Elastic’s Andrew Habgood on the company’s changing relationship with MSPs
The search company now sees MSPs as partners, rather than customers.
Andrew Habgood, the VP of global partner sales international at Elastic is putting his faith in the search company’s partners to continue its growth plans.
Speaking to CRN Australia at ElasticOn in Sydney, he said, “We believe we will grow and outgrow by embracing partnerships. Partners, we are trying to make an extension of us.”
Over the past year, Habgood has been on a mission to change the way Elastic views its MSPs. Previously, they were seen as customers, and now they’re viewed as partners so they can scale growth with them.
This new strategy was rolled out in APAC last year, and from May 1, will be going global.
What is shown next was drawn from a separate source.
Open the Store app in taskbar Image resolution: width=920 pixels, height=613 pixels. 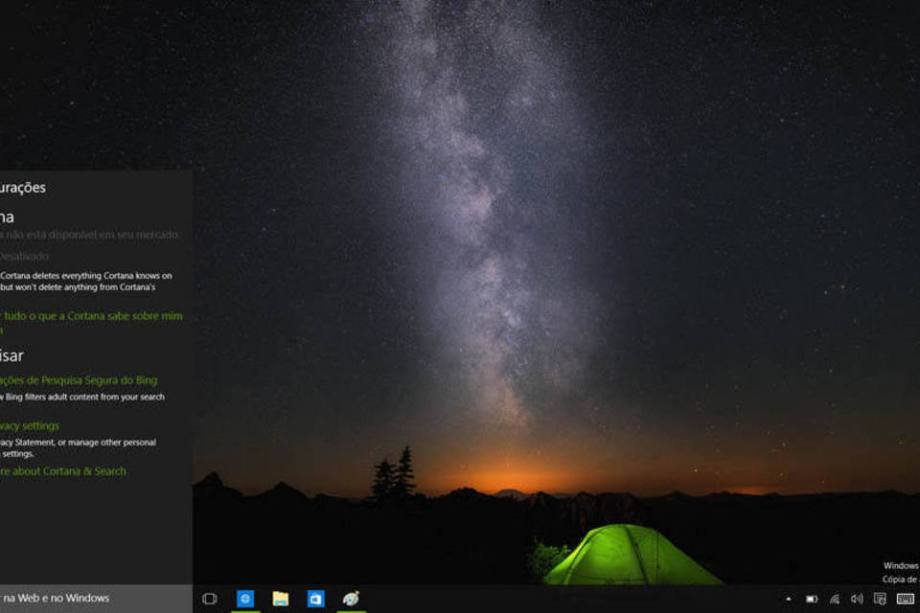coord(316,599)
Elastic is looking to apply this strategy towards their MSSPs too, Habgood noted.
“That's been effective down here, and we're looking to accelerate that, particularly in the MSSP space,” he said.
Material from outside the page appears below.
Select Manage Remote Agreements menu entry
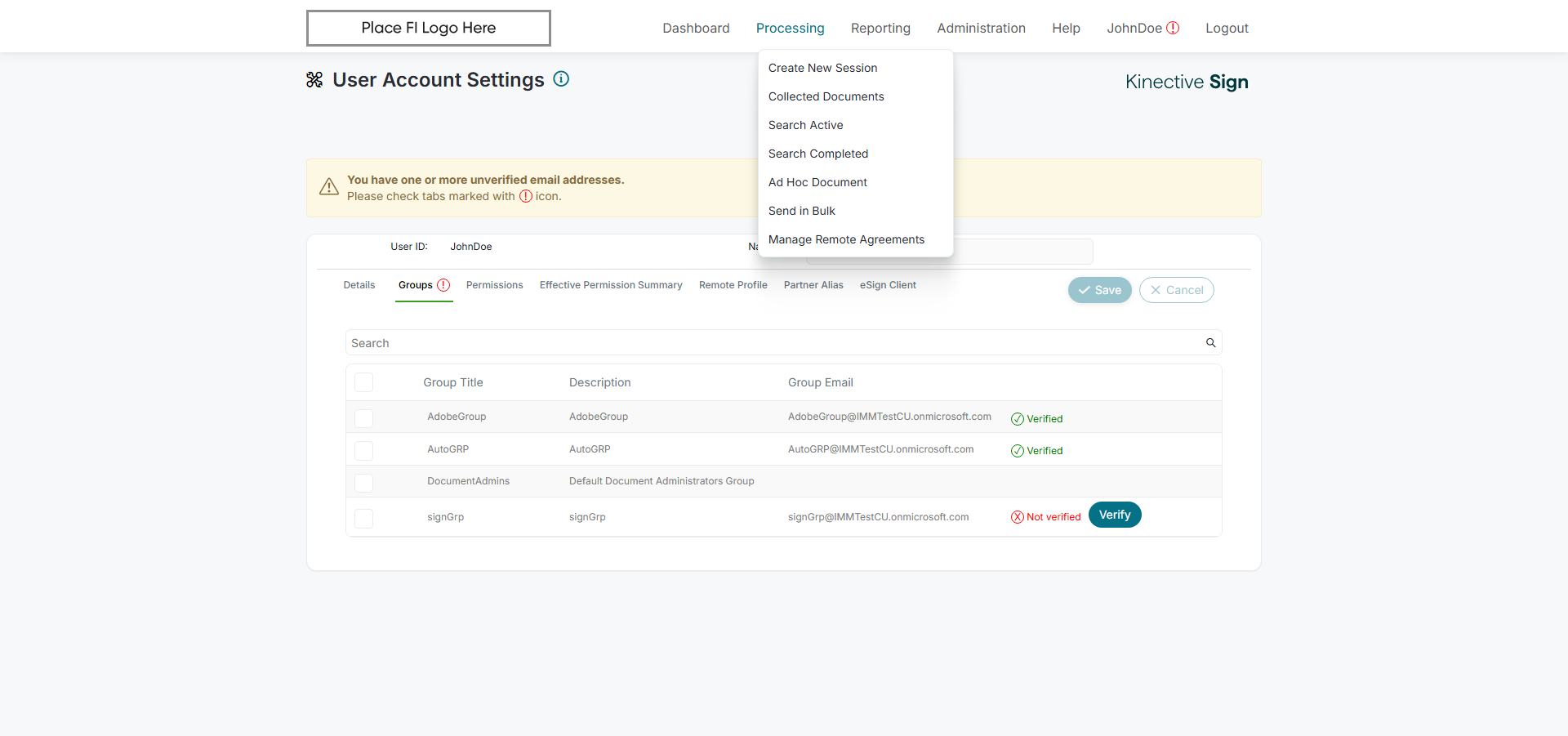 (x=846, y=239)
Elastic also wants to be clearer about how they grow MSPs.
“Historically, as we were growing, we treated [partners] as customers. You're an MSP and you want to buy our stuff. Fantastic. But we didn't talk to them about how do we build go-to-market plans, how do we go and reach more customers,” Habgood explained.
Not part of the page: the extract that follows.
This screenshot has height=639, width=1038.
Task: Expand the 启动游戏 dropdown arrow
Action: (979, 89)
He said Elastic wants consultative partners, “we want partners that open doors”.
"These guys have resources to build a SOC, resources to manage the security operations, as you come down here, skill shortage, cost complexity, they're not doing it themselves,” he said.
“They're looking at how do we leverage someone else? Embracing MSSPs to make sure that manage those providers of all types, but MSSPs particularly, so they can provide an outcome there with elastic to reach those customers is important.”
To keep partners, as partners, Elastic has also opened its sales training to them.
“Every bit of sales training we give, we give free to partners now. Every bit of sales play or otherwise that we train our own sales teams on, we train our partners on,” he said.
“We're putting things in their hands.”
A quarter or so ago, Habgood said Elastic gave their partners visibility of their customers cloud consumption.
“We have a great tool for our customers to see how much they're using, but the partners couldn't see that,” he said.
“We're putting all that capability into the portal to make sure our partners are equipped to continue to be an extension of elastic so, and that'll be the mission as we go forward.”
Partner tracks
According to Habgood, they will have a very clear resell service, build and manage set of tracks.
“The reason is to make sure that if you're not a straight reseller combined partner, where you can climb up the tiers because of the value of what you sell as well as what you do, sometimes it's been hard to get investment or recognition,” he explained.
“Our plan is that resell partners will continue to have a three-tier program, we will continue to support them on the journey, reward them for the sales they do, but particularly for the sourced opportunities they create.”
For service partners who don’t primarily sell, Habgood highlighted that they still want to invest in them.
"We're building some investments that will pay those providers to deliver outcomes for customers, so they will have services incentives, and they'll have a series of recognitions,” he said.
“As they grow, as they build their capabilities, we can recognise them instead of saying, well, you didn't sell anything.”
Habgood also sees potential for ISVs who are building on the Elastic platform. He said there has been an excess of 5 billion downloads from the community, up from 4 billion nearly a year ago.
“What that means is there's a lot of ISVs who are building us in their stacks,” he said.
“Publicly we've talked about and again, but people like DocuSign and others in the past who are offering a large SaaS platform, and they're using Elastic as a technology to underpin provide the search capabilities for whatever they do.”
There are also a lot of ISVs and OEMs who want to go to market, Habgood noted.
“They've created a package solution, and they want to repeat that in multiple customers, whether that's on premise or in cloud or otherwise, so making sure that we have a build program that supports ISVs,” he said.
Future plans
Asking about his future plans, Habgood said he is always wanting to do more and pushing for the next big thing for his partners.
"Our CRO Mark Dodds in a one-on-one, said, ‘what's been happening?’ I said, ‘we've just built a distribution framework for global, we're running it out of Asia, and we're doing these things’.
“Dodds asked, ‘so, you're satisfied?’ I said, ‘Mark, if I'm satisfied, I'm in the wrong job’.”
Habgood elaborated, “We've got to keep moving. When we talked last year, a focus for us was recruiting and developing security partners and AI partners.
“That was an area I felt we had a strength in ANZ on observability and search to some extent, and we need to continue on that journey.”
He again highlights the importance of MSSPs to Elastic.
“The MSSPs that we're working with down here again, [we are] pivoting and scaling them, because they've been using our technology for some years, but unlocking that growth through partnership is important to me,” he said.
“And AI continues to evolve, every SI says they can do AI, and what are they doing and how are they doing it?
“We want to support any of them that want to have that conversation. But we also want to make sure that we are identifying the right ones that can really serve customers and our interests in getting Elastic technology deployed.”